_EXERCISE GOAL_.
In the data below, find the line containing "550x702 pixels. Task: Share", then set down that line and every later line up to and including the line containing "Given: Select the 发票风险等级 column header", exactly.

_RECORDS TO PROCESS_.
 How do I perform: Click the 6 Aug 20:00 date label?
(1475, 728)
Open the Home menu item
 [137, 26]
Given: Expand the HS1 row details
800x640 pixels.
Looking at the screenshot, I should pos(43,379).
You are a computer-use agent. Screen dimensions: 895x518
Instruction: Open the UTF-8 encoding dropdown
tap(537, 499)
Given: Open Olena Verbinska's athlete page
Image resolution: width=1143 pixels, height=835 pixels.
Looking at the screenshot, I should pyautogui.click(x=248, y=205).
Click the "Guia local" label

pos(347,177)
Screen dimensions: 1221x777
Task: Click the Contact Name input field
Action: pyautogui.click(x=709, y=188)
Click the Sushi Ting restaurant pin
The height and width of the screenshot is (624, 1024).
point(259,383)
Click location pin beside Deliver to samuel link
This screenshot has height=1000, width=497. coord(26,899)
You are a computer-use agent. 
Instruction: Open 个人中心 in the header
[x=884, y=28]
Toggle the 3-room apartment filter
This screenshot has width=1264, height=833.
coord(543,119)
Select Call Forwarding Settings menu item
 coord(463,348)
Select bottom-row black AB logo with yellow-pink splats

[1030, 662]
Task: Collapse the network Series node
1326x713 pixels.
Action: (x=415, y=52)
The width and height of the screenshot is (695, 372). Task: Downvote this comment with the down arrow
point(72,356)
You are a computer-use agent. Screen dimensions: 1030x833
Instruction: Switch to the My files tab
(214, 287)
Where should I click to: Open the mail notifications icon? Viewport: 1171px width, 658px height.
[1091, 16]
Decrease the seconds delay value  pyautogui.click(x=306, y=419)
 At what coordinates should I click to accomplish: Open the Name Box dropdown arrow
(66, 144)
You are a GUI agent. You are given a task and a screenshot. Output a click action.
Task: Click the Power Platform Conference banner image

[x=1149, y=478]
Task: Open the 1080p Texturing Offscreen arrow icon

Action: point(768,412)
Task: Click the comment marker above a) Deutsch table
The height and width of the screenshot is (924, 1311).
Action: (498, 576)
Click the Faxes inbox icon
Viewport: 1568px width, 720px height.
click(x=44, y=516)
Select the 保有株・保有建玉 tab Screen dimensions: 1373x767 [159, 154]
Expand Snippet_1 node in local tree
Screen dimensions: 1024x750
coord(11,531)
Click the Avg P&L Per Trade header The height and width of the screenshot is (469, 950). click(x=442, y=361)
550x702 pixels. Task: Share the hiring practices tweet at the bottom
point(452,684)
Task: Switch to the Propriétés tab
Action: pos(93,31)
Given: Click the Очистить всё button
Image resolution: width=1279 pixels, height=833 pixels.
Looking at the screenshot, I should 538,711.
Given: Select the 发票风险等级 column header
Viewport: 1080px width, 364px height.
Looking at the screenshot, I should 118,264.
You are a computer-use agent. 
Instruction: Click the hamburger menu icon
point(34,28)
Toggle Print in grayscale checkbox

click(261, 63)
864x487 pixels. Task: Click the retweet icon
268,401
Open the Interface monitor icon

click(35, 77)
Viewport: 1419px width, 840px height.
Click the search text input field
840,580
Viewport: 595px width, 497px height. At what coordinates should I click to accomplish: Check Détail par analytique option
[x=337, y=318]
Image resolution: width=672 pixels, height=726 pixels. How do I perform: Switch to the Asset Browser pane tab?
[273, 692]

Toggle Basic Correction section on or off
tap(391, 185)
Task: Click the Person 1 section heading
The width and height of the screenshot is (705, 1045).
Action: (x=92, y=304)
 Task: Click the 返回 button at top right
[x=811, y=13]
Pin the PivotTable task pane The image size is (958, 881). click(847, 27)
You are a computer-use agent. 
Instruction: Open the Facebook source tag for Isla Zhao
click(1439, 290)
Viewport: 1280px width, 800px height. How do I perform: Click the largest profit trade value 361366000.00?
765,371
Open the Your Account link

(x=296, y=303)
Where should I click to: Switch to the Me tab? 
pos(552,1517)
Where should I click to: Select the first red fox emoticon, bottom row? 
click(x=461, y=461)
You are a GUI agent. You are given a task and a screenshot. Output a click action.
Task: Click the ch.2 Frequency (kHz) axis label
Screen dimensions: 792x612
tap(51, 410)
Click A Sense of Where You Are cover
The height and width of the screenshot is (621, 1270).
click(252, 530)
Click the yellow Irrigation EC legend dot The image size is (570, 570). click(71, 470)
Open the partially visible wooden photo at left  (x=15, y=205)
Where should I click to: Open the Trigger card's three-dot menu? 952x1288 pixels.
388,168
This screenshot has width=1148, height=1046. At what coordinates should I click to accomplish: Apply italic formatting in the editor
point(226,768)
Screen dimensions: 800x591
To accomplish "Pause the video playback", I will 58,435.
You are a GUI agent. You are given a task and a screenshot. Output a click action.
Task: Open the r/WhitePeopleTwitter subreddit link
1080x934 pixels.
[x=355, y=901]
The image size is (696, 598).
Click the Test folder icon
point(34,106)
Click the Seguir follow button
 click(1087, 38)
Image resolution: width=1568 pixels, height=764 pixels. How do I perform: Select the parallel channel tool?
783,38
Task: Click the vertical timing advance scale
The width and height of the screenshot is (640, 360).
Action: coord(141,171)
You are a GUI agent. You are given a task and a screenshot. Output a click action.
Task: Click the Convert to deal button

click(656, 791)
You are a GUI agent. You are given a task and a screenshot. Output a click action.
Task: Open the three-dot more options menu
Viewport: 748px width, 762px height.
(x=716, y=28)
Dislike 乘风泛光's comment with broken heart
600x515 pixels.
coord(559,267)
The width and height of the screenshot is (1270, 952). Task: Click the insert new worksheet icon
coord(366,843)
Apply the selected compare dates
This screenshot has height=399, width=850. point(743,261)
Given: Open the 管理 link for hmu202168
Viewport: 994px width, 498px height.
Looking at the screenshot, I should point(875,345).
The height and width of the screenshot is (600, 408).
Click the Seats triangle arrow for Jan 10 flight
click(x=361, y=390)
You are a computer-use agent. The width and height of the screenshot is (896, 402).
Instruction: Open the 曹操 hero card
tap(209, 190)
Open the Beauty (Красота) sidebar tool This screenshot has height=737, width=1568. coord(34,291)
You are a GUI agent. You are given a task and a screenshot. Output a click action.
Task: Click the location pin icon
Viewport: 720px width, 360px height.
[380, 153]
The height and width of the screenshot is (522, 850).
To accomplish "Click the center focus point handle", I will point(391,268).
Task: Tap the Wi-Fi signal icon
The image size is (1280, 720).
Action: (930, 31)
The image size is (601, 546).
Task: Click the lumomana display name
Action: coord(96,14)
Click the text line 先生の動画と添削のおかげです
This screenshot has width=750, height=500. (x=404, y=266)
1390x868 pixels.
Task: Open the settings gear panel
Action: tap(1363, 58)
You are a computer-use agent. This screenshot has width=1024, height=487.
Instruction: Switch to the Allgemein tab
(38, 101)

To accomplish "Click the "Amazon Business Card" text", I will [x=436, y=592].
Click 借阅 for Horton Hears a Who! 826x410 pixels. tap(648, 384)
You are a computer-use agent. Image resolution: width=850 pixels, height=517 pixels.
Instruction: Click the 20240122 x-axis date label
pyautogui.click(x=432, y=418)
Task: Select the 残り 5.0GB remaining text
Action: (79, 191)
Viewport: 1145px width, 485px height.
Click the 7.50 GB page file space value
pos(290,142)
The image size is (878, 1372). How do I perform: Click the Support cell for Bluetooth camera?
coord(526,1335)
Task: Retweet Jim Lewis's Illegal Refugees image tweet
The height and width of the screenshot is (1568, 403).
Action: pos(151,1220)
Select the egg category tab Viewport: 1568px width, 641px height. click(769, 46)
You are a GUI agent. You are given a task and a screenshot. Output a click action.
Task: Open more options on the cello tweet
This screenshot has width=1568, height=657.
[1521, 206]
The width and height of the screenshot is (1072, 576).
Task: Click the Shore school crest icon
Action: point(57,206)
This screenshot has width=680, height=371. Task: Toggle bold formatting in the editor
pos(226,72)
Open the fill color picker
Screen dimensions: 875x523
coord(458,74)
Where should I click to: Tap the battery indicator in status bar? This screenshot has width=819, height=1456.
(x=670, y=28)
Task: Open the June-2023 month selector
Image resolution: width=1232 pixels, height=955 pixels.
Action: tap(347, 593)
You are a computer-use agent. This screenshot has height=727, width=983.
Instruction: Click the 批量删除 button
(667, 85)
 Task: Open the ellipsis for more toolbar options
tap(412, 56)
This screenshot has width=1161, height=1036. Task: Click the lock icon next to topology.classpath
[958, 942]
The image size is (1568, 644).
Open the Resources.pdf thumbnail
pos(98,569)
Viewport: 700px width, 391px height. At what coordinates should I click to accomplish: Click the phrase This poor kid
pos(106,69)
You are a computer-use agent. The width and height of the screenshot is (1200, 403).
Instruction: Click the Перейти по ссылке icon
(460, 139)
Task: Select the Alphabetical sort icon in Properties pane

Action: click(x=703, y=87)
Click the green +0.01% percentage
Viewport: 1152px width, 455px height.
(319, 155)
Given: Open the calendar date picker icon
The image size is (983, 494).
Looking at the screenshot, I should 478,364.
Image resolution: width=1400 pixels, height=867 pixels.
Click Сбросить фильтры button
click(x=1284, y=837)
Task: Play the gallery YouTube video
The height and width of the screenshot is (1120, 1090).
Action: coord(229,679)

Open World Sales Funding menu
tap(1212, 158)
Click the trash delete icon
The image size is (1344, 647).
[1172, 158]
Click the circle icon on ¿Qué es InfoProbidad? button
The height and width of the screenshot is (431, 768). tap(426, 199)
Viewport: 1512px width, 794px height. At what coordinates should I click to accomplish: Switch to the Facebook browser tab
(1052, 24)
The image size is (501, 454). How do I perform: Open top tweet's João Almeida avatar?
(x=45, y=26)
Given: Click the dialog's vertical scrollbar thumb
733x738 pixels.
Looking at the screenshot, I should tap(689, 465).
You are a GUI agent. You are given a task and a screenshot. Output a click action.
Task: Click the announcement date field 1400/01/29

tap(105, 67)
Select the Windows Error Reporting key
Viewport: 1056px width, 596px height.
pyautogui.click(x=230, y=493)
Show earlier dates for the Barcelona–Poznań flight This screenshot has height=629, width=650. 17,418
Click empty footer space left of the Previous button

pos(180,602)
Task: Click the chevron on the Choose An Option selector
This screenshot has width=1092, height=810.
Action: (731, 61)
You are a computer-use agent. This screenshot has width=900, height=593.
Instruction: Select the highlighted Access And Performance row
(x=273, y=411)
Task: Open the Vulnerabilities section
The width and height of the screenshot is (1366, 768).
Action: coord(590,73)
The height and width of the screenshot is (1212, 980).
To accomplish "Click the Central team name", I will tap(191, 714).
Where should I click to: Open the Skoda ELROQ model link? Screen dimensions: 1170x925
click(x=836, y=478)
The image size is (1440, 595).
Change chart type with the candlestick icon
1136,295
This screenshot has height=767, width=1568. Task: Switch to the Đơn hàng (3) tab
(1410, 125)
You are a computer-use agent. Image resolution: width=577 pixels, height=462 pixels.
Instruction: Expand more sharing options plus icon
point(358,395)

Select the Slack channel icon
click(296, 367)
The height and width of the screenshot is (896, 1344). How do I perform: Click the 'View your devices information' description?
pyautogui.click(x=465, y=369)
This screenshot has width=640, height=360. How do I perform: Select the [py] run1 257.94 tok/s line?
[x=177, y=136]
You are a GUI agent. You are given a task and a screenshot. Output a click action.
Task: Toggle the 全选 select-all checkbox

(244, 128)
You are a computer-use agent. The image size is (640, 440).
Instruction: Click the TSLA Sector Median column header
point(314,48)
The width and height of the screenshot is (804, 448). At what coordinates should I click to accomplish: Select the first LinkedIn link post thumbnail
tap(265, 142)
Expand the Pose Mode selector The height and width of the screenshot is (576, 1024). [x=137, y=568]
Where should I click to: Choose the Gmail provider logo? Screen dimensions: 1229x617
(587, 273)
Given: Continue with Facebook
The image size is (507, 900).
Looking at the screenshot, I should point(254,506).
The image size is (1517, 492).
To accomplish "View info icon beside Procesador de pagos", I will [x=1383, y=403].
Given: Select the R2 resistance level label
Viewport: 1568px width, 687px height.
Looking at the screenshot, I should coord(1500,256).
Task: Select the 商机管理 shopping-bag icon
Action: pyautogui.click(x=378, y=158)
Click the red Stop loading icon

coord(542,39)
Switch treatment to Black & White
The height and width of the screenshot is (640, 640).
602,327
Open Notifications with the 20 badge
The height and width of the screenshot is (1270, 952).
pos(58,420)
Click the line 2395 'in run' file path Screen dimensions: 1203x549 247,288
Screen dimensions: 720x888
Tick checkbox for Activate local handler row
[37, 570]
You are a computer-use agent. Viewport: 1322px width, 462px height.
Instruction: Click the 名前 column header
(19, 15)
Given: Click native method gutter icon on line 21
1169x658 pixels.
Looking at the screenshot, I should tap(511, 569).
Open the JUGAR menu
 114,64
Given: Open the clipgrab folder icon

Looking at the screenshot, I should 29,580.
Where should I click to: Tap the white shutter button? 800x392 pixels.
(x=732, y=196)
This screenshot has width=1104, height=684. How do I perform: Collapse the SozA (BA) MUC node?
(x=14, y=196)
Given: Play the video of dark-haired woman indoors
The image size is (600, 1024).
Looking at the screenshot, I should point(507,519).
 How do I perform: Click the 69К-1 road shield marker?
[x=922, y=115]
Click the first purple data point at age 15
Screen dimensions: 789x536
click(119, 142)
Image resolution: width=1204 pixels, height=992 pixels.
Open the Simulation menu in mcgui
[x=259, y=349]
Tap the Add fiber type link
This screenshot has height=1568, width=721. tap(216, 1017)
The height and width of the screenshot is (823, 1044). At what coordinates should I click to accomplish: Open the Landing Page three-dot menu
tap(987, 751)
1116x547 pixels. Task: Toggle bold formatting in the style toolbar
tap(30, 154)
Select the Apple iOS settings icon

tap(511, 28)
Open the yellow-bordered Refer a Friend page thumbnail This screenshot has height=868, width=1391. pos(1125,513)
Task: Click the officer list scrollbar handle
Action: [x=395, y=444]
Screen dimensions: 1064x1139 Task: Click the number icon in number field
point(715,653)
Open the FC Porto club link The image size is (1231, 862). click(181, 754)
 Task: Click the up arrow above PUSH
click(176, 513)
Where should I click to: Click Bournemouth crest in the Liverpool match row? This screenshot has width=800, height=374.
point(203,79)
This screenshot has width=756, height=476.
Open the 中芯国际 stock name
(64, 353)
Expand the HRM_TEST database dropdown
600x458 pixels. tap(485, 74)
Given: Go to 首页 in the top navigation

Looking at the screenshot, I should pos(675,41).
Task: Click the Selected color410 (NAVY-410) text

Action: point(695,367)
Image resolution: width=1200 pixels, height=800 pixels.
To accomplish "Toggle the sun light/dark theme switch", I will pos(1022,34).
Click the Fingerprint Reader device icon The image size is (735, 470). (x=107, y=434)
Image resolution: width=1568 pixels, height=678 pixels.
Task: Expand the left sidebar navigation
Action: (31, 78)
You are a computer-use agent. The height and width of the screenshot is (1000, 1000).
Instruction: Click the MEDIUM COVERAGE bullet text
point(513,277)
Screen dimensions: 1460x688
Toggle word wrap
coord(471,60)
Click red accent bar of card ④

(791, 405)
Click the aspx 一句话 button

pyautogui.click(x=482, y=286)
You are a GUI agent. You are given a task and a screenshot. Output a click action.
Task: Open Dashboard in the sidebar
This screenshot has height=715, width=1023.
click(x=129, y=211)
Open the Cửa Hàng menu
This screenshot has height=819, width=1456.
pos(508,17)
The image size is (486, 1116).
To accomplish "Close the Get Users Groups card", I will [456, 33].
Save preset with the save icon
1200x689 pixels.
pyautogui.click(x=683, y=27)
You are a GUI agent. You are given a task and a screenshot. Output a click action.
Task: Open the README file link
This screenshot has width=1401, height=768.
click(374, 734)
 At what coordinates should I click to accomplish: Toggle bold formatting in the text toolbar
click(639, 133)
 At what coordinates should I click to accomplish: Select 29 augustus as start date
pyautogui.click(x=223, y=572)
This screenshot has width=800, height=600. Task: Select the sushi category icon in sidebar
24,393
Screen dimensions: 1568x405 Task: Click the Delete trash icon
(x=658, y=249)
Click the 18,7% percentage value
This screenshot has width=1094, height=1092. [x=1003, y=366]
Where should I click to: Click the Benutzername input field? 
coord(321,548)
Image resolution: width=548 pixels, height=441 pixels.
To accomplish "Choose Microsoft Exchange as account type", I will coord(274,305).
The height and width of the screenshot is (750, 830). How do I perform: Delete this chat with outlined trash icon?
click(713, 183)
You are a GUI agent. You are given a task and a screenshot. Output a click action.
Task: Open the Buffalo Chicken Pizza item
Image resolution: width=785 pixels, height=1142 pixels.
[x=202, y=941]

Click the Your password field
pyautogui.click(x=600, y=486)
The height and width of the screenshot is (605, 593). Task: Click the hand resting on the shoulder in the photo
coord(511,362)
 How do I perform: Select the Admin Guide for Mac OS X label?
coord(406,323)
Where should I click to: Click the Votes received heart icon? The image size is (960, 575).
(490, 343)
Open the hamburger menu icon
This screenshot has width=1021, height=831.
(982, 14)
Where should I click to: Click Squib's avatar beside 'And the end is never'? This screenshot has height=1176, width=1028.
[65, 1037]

_ANSWER AREA_.
550x702 pixels. Task: Share the hiring practices tweet at the bottom
point(452,684)
Task: Switch to the Propriétés tab
Action: pos(93,31)
Given: Click the Очистить всё button
Image resolution: width=1279 pixels, height=833 pixels.
Looking at the screenshot, I should 538,711.
Given: Select the 发票风险等级 column header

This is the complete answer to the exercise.